* TASK TO CARRY OUT *
Report how many lines in the data include "Vakantiehuizen", with the number as the only reply.
★ ★ ★ ★
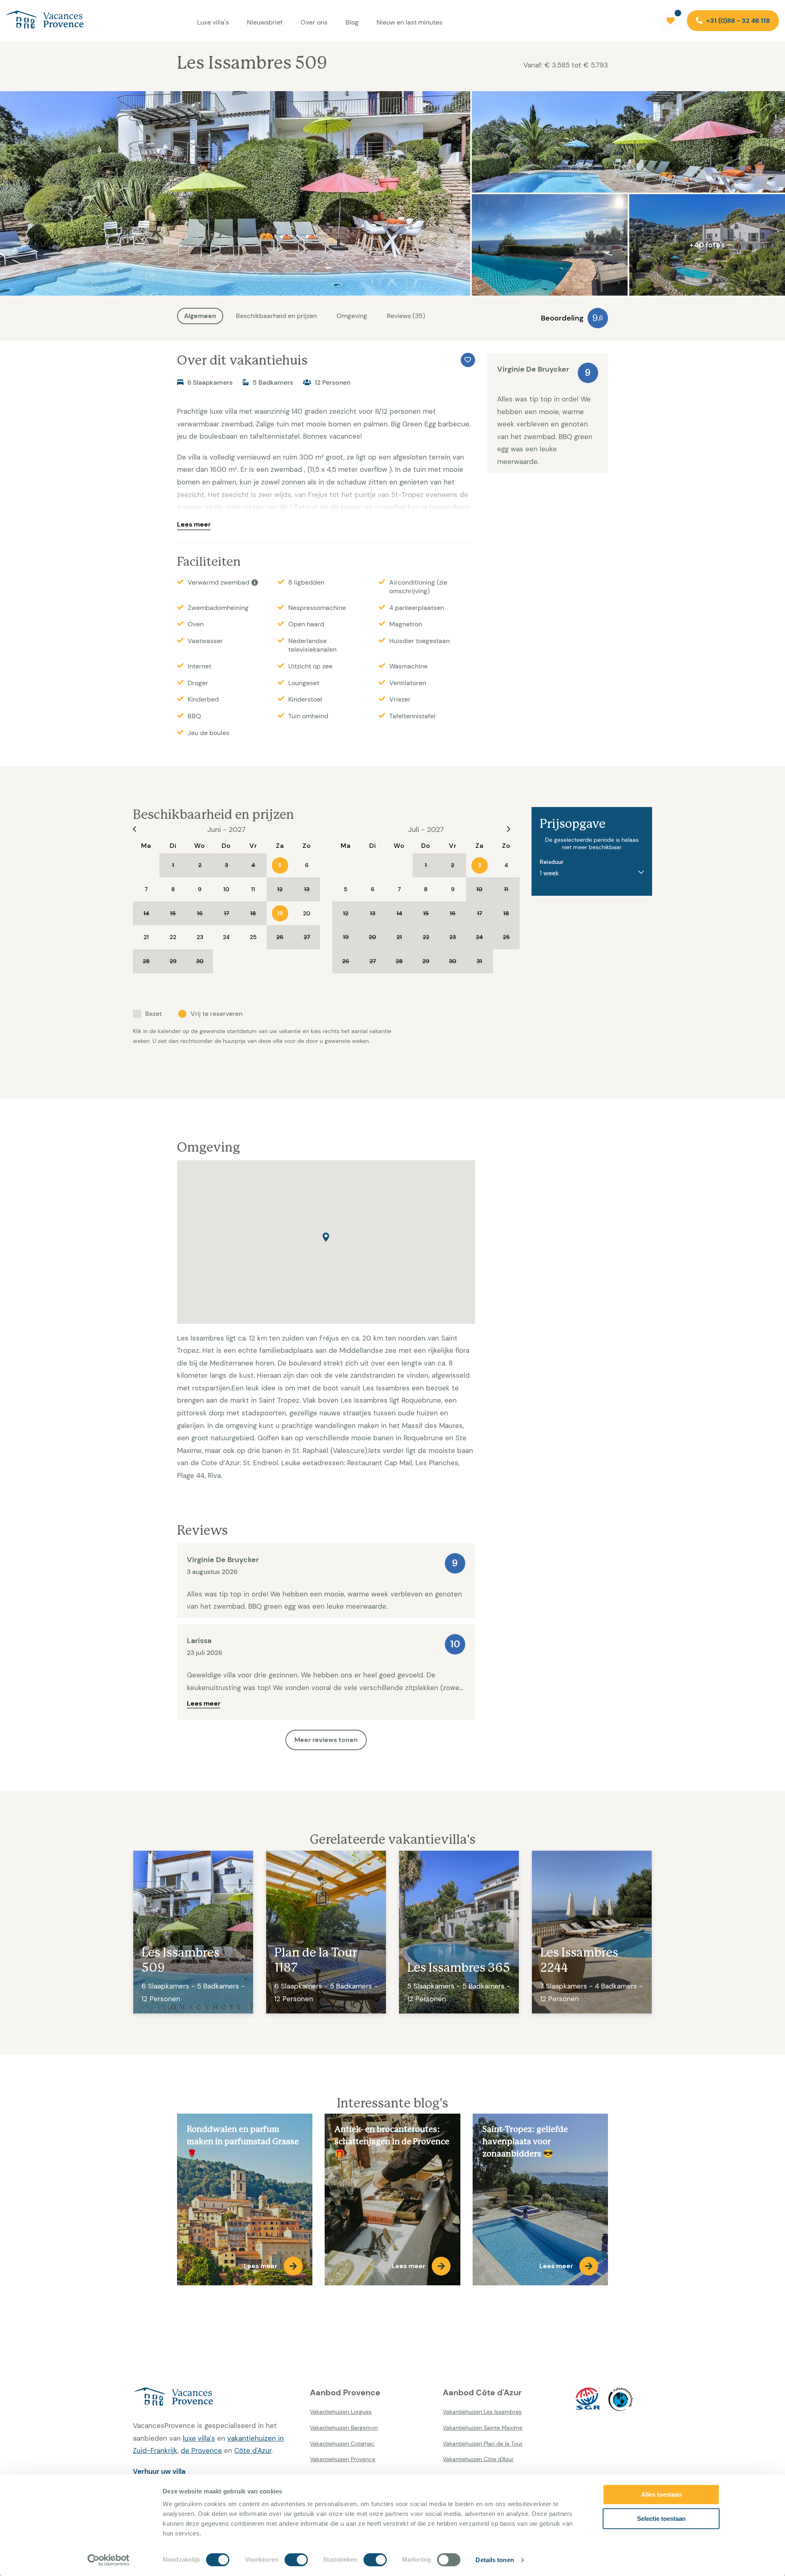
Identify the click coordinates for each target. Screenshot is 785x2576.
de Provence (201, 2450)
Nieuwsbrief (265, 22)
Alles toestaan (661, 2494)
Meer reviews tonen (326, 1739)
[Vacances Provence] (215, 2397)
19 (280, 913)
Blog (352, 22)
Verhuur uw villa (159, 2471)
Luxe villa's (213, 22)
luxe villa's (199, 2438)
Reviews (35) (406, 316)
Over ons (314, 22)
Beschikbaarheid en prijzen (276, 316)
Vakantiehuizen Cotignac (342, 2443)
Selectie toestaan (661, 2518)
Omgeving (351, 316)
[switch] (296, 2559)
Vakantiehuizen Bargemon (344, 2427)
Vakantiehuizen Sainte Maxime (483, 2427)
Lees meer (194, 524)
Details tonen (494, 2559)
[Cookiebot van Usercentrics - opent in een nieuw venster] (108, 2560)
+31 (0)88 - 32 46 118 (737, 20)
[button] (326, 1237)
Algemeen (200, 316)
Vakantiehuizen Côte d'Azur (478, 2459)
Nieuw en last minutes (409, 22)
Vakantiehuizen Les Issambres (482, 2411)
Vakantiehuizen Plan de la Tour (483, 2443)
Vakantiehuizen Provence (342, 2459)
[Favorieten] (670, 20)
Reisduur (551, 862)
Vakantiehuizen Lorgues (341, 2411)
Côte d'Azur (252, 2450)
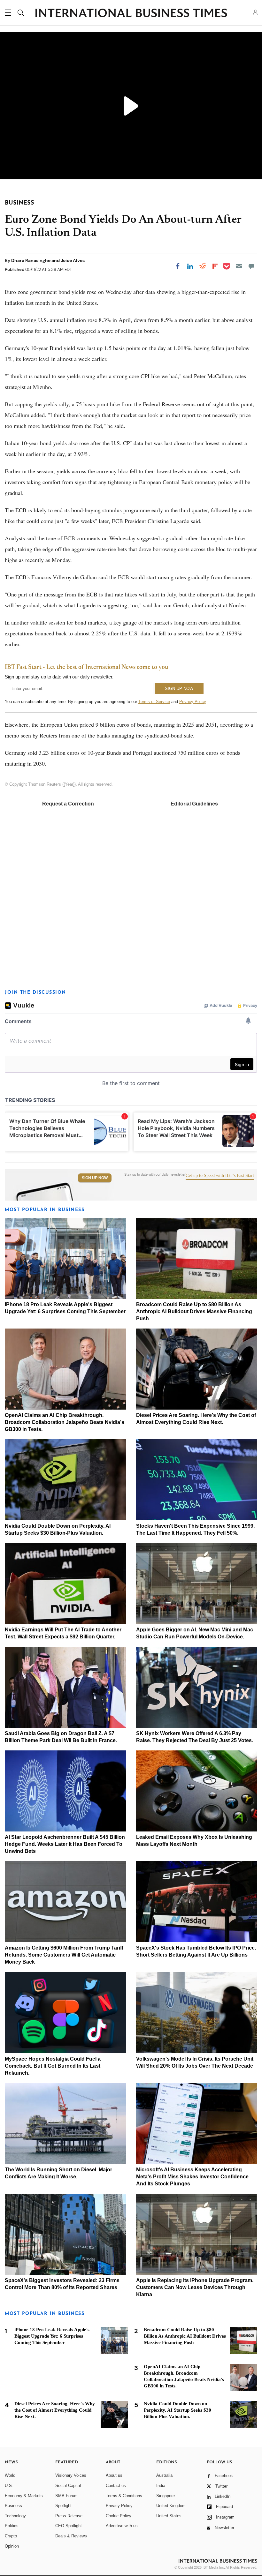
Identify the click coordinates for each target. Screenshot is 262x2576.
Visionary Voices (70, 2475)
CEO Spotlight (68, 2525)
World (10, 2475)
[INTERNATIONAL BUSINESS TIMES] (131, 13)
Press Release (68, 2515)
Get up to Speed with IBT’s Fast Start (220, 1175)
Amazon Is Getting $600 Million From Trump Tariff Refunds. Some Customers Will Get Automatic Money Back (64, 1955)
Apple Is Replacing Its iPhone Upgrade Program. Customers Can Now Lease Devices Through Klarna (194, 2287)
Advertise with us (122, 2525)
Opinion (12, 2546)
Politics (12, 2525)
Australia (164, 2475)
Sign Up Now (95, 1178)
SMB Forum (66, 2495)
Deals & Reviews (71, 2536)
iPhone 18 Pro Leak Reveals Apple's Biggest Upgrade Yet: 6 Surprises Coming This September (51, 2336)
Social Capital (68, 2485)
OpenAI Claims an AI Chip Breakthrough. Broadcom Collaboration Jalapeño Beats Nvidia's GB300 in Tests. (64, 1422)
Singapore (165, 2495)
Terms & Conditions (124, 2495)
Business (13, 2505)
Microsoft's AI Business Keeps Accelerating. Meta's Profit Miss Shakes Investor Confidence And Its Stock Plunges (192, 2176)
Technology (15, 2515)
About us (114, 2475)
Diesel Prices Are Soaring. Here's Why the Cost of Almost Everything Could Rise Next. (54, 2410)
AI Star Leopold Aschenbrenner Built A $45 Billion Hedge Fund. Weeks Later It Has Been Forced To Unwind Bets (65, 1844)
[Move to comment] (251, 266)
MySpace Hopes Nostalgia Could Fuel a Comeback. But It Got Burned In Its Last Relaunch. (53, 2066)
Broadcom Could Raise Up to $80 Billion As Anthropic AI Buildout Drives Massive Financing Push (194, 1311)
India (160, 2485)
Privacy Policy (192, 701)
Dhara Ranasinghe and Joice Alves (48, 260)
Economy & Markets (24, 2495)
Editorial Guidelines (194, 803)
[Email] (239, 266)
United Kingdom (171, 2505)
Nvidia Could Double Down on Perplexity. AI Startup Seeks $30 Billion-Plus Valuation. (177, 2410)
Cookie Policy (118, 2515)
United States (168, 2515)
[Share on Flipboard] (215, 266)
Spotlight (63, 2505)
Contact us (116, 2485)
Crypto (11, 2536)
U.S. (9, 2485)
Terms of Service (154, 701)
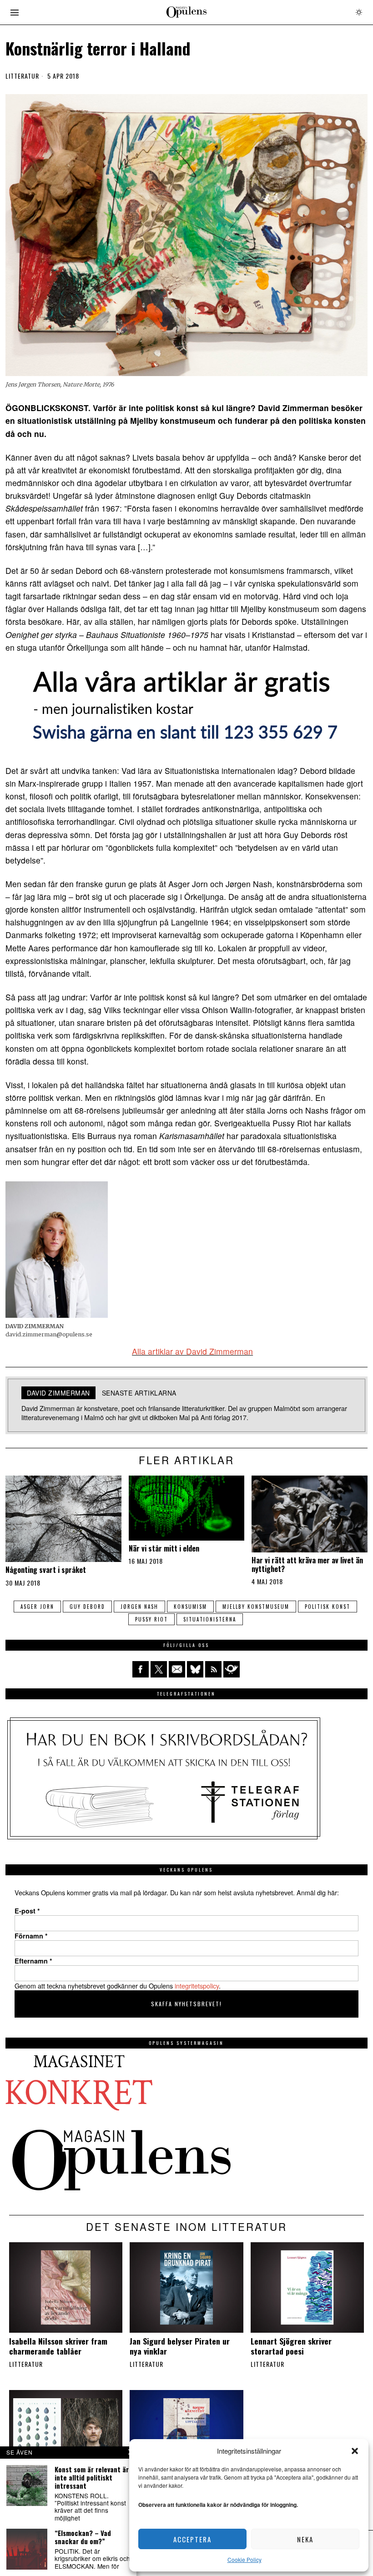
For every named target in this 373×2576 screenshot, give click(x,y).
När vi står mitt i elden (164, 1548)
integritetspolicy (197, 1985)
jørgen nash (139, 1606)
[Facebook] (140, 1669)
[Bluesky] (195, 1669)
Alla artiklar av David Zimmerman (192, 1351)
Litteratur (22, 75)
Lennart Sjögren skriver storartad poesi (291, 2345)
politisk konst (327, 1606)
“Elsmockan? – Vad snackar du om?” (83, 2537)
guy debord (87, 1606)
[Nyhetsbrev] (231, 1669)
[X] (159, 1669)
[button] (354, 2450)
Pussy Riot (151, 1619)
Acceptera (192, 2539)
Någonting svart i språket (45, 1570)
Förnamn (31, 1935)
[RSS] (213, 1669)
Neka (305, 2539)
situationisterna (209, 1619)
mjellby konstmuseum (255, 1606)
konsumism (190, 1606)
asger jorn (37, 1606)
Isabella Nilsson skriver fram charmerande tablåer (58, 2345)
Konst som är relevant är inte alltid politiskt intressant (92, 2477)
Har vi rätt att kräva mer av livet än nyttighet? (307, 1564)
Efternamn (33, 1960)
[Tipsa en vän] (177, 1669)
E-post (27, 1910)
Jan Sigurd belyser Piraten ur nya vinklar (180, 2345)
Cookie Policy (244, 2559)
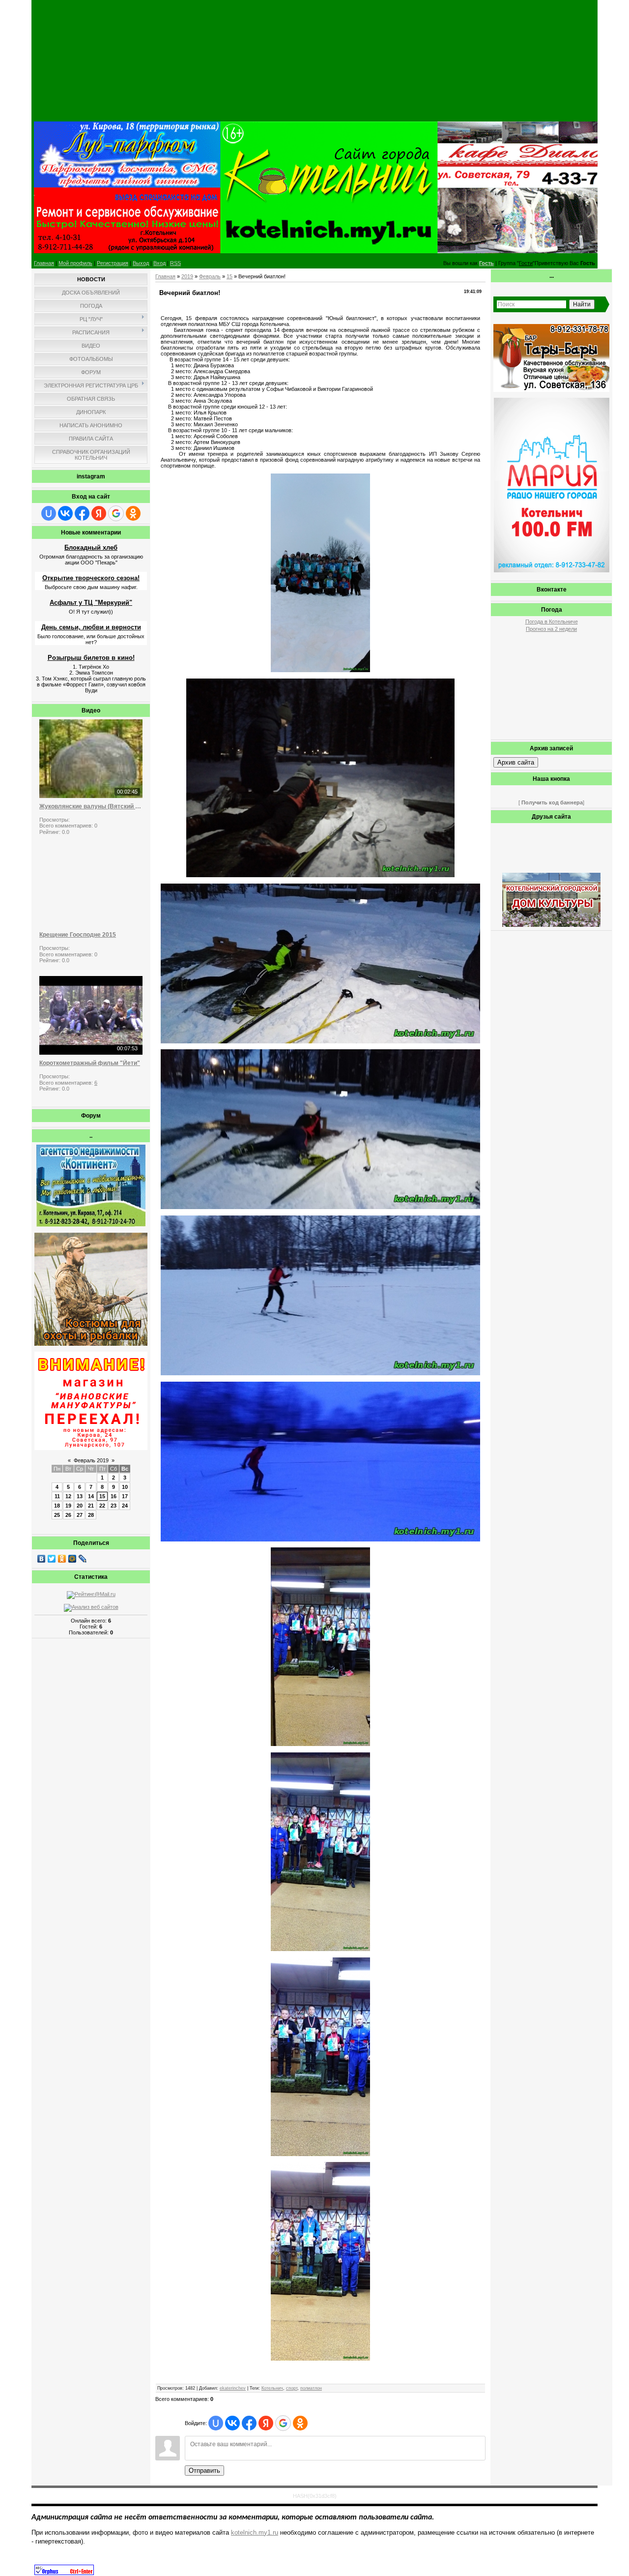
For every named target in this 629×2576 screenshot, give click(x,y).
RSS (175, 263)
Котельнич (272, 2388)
★ ★ ★ ★
* SOLUTION *
8